所長のオフィス。

窓辺に落ちる光が、だんだんと色を失っていく。

職員がそっとノックし、ためらうように扉を開けた。


「所長、奈緒さん、大丈夫ですかね。」


所長は少しだけ眉をひそめ、書類の山に目を落としながら答える。


「そこまでは踏み込むところじゃないからね。」


職員は一瞬、言葉を飲み込んだ。

少しだけ躊躇いながら、続ける。


「……そうですね。ところで所長。」


所長が無言で目を上げる。


「奈緒さんの案件ですが、現地で変な噂を聞いたんですよ。」


所長は微かに目を細め、手に持ったペンを回しながら答える。


「噂?誰の?」


職員は息を呑み、思わず声をひそめる。


「陽一さんです。なんか……岸本さんのアパート近くの商店街で、陽一さんのことを聞き込みしてる人がいるらしいんです。」


所長はそれを聞いて一瞬黙る。


「聞き込み?何の?」


「浮気調査みたいなんですよね。
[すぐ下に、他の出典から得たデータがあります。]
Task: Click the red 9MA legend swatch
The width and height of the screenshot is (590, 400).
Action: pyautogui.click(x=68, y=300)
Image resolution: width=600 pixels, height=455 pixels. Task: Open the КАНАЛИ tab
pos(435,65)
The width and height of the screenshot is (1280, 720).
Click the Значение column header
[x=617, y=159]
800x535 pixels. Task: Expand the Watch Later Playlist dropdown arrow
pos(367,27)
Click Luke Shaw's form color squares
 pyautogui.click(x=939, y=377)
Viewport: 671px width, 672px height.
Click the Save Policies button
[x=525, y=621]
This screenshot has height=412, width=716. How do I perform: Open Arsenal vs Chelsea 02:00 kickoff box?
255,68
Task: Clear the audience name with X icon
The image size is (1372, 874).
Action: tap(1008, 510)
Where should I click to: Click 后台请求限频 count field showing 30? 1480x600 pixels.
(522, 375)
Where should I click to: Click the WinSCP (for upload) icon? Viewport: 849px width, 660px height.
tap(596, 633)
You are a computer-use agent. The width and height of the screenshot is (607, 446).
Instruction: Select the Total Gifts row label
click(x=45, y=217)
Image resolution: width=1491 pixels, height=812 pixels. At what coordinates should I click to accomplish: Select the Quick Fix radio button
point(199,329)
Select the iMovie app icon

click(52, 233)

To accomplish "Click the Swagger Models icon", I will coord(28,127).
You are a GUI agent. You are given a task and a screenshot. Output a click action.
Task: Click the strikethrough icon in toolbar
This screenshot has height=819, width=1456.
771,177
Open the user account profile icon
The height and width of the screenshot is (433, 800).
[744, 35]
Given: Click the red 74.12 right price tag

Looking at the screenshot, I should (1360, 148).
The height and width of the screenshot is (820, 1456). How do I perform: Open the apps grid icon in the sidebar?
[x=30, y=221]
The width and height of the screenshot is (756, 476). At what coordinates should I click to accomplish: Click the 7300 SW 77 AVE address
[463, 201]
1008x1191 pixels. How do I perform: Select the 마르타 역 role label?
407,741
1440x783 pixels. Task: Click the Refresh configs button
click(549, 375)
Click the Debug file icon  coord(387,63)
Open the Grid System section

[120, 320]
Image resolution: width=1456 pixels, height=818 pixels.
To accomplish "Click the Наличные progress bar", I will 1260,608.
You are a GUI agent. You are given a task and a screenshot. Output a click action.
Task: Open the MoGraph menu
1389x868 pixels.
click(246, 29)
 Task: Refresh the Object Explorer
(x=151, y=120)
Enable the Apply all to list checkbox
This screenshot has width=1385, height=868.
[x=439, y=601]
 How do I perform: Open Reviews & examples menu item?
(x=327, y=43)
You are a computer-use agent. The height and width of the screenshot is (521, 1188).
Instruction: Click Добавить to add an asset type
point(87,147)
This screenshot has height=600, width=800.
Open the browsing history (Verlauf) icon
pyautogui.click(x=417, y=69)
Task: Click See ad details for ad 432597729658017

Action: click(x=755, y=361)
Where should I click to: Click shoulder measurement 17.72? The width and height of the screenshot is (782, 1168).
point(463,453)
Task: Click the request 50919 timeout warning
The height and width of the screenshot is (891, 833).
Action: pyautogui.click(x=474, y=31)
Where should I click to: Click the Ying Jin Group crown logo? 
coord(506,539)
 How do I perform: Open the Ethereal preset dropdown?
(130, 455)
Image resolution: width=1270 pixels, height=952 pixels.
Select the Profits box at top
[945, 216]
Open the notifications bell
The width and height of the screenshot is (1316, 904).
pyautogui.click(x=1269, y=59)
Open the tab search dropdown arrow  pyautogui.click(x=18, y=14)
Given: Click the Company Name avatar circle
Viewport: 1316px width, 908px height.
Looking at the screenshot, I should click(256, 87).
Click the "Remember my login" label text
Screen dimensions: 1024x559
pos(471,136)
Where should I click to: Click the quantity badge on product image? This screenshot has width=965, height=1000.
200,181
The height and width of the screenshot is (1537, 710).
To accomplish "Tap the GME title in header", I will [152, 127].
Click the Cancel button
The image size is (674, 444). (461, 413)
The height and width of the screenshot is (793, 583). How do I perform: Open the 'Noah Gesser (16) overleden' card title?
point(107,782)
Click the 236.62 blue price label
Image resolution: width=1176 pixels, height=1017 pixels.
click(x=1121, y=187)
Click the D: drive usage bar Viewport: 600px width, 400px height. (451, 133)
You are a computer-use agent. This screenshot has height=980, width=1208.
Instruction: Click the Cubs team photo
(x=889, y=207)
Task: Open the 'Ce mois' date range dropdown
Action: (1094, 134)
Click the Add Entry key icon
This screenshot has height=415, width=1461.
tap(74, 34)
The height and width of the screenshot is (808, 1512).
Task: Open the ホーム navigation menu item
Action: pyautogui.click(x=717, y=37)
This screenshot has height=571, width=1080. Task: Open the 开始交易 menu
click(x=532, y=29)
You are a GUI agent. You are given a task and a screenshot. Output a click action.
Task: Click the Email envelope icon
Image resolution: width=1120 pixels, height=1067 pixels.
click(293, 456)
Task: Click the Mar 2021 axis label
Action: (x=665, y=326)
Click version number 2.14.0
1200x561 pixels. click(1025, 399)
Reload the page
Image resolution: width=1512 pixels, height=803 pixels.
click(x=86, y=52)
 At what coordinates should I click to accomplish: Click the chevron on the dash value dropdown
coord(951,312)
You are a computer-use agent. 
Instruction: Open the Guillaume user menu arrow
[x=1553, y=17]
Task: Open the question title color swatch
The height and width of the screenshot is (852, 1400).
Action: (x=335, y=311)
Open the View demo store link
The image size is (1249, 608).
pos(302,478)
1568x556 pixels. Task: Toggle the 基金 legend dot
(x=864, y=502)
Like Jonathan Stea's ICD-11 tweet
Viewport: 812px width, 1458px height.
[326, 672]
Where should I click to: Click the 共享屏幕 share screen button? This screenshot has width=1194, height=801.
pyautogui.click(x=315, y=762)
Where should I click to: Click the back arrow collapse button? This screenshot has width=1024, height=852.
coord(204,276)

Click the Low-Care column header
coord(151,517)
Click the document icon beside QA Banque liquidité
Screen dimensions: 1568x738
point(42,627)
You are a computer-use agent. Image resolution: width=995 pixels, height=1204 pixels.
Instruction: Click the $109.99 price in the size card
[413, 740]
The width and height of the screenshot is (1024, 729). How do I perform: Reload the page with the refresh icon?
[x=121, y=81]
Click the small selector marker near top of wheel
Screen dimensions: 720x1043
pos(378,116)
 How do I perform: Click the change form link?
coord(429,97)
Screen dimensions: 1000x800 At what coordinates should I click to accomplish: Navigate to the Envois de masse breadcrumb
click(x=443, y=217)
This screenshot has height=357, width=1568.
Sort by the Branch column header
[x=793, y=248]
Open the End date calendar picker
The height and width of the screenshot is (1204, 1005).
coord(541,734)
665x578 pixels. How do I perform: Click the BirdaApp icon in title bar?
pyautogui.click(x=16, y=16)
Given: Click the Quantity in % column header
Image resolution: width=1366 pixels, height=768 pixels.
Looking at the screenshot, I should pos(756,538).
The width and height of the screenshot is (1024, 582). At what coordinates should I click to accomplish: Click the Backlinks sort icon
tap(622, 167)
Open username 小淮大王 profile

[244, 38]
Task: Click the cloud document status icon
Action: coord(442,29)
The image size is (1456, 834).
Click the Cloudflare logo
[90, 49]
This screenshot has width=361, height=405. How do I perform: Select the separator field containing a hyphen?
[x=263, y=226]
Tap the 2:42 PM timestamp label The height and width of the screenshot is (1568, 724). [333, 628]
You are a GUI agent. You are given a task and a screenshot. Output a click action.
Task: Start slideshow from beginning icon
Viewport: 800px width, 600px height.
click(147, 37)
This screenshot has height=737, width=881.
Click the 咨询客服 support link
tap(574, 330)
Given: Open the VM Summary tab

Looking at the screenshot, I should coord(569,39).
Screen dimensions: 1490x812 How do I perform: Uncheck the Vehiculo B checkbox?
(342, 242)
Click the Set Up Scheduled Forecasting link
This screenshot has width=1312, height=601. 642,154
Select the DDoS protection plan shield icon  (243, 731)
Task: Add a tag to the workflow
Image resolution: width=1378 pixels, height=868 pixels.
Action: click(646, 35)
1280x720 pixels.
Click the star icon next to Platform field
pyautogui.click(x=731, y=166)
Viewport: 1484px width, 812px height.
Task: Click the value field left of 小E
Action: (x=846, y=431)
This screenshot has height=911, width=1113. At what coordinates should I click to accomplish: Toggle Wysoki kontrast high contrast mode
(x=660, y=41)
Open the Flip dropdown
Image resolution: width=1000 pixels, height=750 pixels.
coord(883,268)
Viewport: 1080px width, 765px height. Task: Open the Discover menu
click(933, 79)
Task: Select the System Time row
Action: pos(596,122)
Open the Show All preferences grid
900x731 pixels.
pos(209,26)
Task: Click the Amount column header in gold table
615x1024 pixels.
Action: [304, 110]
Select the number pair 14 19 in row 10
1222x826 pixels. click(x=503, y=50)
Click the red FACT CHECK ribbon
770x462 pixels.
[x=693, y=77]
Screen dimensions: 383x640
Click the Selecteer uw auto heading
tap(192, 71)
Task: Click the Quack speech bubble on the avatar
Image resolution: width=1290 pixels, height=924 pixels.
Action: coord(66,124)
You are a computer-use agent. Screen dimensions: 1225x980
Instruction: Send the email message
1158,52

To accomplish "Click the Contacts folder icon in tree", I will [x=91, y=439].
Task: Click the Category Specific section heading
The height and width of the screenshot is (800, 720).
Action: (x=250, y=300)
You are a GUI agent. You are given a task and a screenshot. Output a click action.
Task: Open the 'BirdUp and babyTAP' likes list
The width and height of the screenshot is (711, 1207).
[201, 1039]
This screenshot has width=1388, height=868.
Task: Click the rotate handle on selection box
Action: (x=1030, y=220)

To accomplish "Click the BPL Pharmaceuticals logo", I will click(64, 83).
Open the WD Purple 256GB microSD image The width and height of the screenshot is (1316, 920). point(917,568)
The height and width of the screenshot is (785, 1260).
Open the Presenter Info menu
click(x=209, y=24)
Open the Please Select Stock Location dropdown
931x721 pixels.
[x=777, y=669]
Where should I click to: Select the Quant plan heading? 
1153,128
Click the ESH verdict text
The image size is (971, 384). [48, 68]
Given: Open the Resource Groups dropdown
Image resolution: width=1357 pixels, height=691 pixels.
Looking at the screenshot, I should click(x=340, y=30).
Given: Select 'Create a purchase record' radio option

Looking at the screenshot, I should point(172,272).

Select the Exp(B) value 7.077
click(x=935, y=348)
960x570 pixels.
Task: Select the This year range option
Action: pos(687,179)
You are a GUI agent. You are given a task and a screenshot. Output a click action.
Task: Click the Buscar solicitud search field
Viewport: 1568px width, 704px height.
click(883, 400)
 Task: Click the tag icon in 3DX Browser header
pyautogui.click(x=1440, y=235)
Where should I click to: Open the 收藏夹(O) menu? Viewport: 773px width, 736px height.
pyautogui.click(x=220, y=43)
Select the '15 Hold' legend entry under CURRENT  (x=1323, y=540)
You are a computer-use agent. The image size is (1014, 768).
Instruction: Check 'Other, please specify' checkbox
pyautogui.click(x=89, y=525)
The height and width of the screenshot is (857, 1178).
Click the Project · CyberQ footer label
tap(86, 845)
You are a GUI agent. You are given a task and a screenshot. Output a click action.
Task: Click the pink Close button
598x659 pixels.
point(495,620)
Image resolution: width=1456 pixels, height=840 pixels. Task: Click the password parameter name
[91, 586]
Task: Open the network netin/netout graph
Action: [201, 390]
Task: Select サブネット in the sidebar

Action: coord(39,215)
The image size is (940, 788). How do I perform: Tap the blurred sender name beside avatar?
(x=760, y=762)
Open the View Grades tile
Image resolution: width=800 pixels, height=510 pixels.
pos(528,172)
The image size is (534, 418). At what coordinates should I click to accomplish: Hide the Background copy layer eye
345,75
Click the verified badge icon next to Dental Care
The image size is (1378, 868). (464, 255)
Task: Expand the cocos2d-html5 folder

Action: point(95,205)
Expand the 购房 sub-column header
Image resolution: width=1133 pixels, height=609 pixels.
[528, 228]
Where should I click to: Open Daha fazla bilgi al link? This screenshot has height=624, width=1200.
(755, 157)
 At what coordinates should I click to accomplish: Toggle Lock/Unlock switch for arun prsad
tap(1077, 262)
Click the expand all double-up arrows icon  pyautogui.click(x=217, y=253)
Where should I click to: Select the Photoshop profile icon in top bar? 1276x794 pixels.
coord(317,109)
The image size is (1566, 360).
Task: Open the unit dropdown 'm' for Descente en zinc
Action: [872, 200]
」


所長の目が鋭くなる。

ペンをテーブルに置き、深く息をつく。


「岸本さんのご主人側が調査してるとか?」


職員は首を横に振る。


「それが、違うみたいで……」


所長はしばらく考え込み、顔をしかめた。


「まさか、陽一さんの会社か?」


「…会社ですか?」


所長は冷静に答える。


「浮気を理由にリストラの対象にしたいんだろ。最近、そういうの多いんだ。」


その言葉が、室内の空気を一瞬で重くした。


「……浮気調査。しかも会社絡みってことか。」


所長は椅子を少し揺らしながら、目を細めた。


「これ、場合によっちゃまずいぞ。」


「え?なにがですか?」


「社内で何か裏が動いてる可能性がある。陽一さん、単なる浮気じゃ済まないかもしれない。」


「奈緒さん、知らないですよね、そんなの。」


「ああ。知らない方がいい。深入りさせるなよ。」


職員は息を呑んだ。


「でも、もしこれが本格的な社内潰しだとしたら……奈緒さんも、巻き込まれるかも。」


所長は短くため息をつくと、机の上の資料を指で叩いた。


「俺たちにできるのは、依頼の範囲をきっちり守ることだ。感情で動くな。いいな。」


「……了解です。」


職員は黙って一礼し、静かに扉を閉めた。

所長は一人残された部屋で、そっと天井を見上げる。


「……守れたらいいんだけどな。」


かすかに漏れた声は、誰にも届かないまま、静かに消えた。

時計の針が、コツリ、コツリと、静かな時間を刻んでいた。